International career
- 2008: Bosnia and Herzegovina / 1 / (0)

Managerial career
- 2019-2020: Lokomotiv Plovdiv (assistant)
- 2021-2022: HNK Zadar

= Želimir Terkeš =

Bosnia and Herzegovina footballer

Želimir Terkeš (born 8 January 1981) is a Bosnian-Herzegovinian retired football striker who last played for Zadar. He previously played for NK Zadar, NK Zagreb, HNK Čapljina, HŠK Zrinjski Mostar, NK Inter Zaprešić, Chongqing Lifan and Perak FA.

==Club career==
Terkeš started his career in the youth ranks of his hometown club HNK Čapljina before moving the youth ranks of the Croatian club NK Zagreb. Unable to win a place in the first team, he returned to his home country, and after playing a year and a half for Zrinjski Mostar and featuring in the Bosnia and Herzegovina U-21 team, he secured a transfer back to Prva HNL, signing for NK Inter Zaprešić. Unable to get into a scoring form, he moved in the summer of 2004 to NK Zadar, but was relegated at the end of the season. Impressing in the Druga HNL, he helped his club get back to the top flight after two seasons. The 2007–2008 season was his most impressive by far. He was the top scorer of the league in the end with 21 goals, three goals ahead of the Rijeka's Radomir Đalović and four ahead of the Hajduk Split player Nikola Kalinić, also accumulating 7 assists, having a run of ten goals and three assists in six games (rounds 24–29) as well. He remained in Zadar, however, but after having surgery, he struggled to regain his previous form. Somewhat plagued by injuries, he scored 14 goals in 66 games in the next two and a half seasons. In March 2011, he secured a transfer to the China League One side Chongqing Lifan and in his last match for NK Zadar before that, a 1–0 home win against NK Lokomotiva, he scored the winning goal. He signed for Malaysia Super League side Perak FA in December 2013 after a successful trial.

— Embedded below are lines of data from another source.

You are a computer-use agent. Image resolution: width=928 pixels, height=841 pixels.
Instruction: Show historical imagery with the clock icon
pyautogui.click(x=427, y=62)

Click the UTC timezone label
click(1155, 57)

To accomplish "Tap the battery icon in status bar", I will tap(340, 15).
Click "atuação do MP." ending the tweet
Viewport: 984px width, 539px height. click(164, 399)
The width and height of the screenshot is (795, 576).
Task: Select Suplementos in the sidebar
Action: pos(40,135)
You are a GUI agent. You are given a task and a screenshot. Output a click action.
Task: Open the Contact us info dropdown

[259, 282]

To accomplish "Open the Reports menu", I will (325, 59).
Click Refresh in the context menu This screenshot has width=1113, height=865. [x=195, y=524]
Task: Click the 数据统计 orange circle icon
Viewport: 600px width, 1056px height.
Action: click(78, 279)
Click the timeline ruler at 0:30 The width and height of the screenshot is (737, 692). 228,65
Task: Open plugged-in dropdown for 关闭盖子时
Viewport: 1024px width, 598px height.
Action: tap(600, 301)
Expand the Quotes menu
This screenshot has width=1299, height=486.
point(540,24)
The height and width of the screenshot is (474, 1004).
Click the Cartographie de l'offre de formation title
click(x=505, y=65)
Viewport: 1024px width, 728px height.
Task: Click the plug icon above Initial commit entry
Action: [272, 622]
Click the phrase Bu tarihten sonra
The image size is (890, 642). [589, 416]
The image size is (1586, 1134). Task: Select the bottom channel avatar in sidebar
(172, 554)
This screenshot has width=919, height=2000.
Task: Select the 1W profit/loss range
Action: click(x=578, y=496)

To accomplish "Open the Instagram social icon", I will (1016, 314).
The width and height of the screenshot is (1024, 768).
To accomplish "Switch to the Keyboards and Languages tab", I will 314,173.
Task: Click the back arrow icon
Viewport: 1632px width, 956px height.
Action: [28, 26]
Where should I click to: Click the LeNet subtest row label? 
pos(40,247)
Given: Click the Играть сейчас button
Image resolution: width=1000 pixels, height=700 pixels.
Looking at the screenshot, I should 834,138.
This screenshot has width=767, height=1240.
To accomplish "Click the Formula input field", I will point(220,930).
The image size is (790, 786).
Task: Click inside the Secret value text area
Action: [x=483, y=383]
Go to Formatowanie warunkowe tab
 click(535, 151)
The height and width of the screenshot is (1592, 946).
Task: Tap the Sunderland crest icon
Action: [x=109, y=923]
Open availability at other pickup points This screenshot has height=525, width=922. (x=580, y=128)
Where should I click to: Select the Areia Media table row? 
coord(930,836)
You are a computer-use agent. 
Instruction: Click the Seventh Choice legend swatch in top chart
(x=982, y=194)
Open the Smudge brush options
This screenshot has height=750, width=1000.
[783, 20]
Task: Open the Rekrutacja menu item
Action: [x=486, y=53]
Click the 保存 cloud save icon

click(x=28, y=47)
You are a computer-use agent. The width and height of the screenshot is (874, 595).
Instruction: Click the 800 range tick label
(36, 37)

On 28 February 2014, Terkeš joined Indonesia Super League team Persija Jakarta for one season contract.

==International career==
His games secured him interest from foreign clubs and got him a call-up for the Bosnia and Herzegovina national football team, for which he made his debut on 1 June 2008 in the 1–0 friendly win against Azerbaijan. It remained his sole international appearance.

==Managerial career==
He was named manager of HNK Zadar in January 2021, succeeding Josip Butić.